Assigned task: Of all the lines below, output only those starting at the one with "Viewport: 1144px width, 575px height." and ending at the one with "Task: Click the Project column header", both ends included, exactly as written.

The data:
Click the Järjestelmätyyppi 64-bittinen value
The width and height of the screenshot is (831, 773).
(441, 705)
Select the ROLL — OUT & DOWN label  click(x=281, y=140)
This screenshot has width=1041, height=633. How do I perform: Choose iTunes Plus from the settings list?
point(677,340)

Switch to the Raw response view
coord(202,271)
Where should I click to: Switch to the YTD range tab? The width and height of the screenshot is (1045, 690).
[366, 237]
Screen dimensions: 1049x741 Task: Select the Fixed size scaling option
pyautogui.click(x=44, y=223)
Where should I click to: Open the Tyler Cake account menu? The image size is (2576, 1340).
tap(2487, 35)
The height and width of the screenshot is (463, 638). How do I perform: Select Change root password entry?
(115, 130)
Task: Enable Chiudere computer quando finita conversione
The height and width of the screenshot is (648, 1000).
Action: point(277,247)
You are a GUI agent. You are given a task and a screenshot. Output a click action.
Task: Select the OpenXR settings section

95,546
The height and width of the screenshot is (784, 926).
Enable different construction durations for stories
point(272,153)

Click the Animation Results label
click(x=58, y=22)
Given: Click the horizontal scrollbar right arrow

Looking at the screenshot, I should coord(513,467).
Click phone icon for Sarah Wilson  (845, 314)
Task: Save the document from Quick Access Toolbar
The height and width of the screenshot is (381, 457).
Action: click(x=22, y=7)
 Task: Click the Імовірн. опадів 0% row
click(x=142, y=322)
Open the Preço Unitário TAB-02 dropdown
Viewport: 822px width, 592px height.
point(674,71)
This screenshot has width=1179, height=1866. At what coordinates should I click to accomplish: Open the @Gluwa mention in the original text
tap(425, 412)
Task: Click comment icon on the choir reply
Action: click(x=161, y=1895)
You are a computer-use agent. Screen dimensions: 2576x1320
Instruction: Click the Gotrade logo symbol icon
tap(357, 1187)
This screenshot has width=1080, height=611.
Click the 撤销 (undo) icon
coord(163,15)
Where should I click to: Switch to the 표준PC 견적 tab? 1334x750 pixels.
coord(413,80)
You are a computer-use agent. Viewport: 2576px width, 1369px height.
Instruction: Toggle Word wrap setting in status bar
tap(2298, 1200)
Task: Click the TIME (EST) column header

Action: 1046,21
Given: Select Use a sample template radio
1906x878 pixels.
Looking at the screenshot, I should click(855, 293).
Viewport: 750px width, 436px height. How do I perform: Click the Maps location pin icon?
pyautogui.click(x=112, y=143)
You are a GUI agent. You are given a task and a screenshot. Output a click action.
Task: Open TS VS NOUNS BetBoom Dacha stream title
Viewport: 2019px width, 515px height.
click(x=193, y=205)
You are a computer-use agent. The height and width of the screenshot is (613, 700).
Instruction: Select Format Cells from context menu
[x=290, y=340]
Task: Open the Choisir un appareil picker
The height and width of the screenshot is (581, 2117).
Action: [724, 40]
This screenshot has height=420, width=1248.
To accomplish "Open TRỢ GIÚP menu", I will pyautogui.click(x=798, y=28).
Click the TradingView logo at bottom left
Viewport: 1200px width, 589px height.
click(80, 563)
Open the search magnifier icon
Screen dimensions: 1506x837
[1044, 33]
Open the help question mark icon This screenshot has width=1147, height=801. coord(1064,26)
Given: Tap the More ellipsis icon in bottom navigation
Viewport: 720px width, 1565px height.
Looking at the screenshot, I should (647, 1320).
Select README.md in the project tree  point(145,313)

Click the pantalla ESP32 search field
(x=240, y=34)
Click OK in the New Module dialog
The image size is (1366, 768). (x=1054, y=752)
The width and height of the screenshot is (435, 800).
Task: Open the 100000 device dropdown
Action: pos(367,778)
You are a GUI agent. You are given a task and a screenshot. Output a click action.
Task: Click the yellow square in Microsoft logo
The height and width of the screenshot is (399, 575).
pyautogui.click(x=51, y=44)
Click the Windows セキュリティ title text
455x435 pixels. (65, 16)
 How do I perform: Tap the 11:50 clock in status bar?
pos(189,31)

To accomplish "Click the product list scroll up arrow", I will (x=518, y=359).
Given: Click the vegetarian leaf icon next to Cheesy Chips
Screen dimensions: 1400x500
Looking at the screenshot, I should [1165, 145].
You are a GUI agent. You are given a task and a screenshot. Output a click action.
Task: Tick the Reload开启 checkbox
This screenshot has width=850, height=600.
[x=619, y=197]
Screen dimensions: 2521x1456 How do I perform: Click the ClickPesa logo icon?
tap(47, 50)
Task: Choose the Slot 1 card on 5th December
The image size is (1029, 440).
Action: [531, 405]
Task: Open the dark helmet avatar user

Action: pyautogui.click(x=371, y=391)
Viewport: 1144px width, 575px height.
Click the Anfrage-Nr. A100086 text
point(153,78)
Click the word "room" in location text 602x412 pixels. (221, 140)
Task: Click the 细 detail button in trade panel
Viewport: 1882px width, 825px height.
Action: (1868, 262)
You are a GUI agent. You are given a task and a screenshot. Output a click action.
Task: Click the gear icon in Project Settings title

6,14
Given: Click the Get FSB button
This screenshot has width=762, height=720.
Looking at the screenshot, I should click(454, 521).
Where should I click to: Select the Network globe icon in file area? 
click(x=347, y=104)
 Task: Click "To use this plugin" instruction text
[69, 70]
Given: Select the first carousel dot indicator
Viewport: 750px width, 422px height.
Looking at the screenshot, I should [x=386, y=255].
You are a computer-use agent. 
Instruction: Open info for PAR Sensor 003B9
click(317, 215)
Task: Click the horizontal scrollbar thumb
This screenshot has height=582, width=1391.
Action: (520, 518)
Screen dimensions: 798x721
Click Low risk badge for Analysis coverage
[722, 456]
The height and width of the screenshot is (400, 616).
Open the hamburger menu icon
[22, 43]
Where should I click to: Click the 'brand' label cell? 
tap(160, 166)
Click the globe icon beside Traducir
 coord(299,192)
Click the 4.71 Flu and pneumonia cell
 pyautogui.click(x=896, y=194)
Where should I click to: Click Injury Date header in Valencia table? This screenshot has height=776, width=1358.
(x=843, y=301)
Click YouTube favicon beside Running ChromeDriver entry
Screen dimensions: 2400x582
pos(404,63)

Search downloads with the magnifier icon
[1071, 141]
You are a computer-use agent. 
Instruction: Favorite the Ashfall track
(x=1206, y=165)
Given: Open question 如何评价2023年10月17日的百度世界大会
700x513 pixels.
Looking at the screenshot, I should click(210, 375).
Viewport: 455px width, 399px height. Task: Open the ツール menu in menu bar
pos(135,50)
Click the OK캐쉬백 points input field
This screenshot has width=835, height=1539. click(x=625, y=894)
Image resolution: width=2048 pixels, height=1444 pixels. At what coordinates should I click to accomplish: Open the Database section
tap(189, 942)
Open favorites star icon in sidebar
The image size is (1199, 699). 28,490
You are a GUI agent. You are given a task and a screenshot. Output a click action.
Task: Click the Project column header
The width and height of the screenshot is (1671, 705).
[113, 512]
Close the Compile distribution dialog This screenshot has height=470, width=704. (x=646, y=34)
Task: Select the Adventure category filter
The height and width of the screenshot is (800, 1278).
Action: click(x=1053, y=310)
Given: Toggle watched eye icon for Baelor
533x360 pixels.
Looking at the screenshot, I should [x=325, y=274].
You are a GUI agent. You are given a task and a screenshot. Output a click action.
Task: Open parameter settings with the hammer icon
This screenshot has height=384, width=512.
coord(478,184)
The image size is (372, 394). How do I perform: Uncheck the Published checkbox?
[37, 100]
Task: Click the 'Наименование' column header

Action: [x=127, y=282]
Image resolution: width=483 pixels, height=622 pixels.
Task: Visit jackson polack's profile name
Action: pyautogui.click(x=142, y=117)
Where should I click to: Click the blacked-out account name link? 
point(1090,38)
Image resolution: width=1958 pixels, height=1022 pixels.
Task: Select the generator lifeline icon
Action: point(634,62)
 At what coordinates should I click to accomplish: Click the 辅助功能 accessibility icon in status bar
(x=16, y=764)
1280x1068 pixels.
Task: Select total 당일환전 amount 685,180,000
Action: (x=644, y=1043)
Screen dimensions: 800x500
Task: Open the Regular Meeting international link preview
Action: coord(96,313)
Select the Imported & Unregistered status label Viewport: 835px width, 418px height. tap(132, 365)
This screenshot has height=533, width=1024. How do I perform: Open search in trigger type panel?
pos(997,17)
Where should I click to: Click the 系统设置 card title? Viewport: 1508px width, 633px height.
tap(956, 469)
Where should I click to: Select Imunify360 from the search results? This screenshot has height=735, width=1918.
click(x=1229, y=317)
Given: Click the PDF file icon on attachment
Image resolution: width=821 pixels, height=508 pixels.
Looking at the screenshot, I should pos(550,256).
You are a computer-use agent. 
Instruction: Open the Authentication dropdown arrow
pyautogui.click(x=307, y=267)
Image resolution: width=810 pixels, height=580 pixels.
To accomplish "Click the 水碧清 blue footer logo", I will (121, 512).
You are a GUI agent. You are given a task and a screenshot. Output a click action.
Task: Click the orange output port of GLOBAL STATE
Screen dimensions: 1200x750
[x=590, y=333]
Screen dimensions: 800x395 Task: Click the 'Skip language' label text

The completed task:
Viewport: 1144px width, 575px height.
Click the Anfrage-Nr. A100086 text
point(153,78)
Click the word "room" in location text 602x412 pixels. (221, 140)
Task: Click the 细 detail button in trade panel
Viewport: 1882px width, 825px height.
Action: (1868, 262)
You are a GUI agent. You are given a task and a screenshot. Output a click action.
Task: Click the gear icon in Project Settings title

6,14
Given: Click the Get FSB button
This screenshot has width=762, height=720.
Looking at the screenshot, I should click(454, 521).
Where should I click to: Select the Network globe icon in file area? 
click(x=347, y=104)
 Task: Click "To use this plugin" instruction text
[69, 70]
Given: Select the first carousel dot indicator
Viewport: 750px width, 422px height.
Looking at the screenshot, I should [x=386, y=255].
You are a computer-use agent. 
Instruction: Open info for PAR Sensor 003B9
click(317, 215)
Task: Click the horizontal scrollbar thumb
This screenshot has height=582, width=1391.
Action: (520, 518)
Screen dimensions: 798x721
Click Low risk badge for Analysis coverage
[722, 456]
The height and width of the screenshot is (400, 616).
Open the hamburger menu icon
[22, 43]
Where should I click to: Click the 'brand' label cell? 
tap(160, 166)
Click the globe icon beside Traducir
 coord(299,192)
Click the 4.71 Flu and pneumonia cell
 pyautogui.click(x=896, y=194)
Where should I click to: Click Injury Date header in Valencia table? This screenshot has height=776, width=1358.
(x=843, y=301)
Click YouTube favicon beside Running ChromeDriver entry
Screen dimensions: 2400x582
pos(404,63)

Search downloads with the magnifier icon
[1071, 141]
You are a computer-use agent. 
Instruction: Favorite the Ashfall track
(x=1206, y=165)
Given: Open question 如何评价2023年10月17日的百度世界大会
700x513 pixels.
Looking at the screenshot, I should click(210, 375).
Viewport: 455px width, 399px height. Task: Open the ツール menu in menu bar
pos(135,50)
Click the OK캐쉬백 points input field
This screenshot has width=835, height=1539. click(x=625, y=894)
Image resolution: width=2048 pixels, height=1444 pixels. At what coordinates should I click to accomplish: Open the Database section
tap(189, 942)
Open favorites star icon in sidebar
The image size is (1199, 699). 28,490
You are a GUI agent. You are given a task and a screenshot. Output a click action.
Task: Click the Project column header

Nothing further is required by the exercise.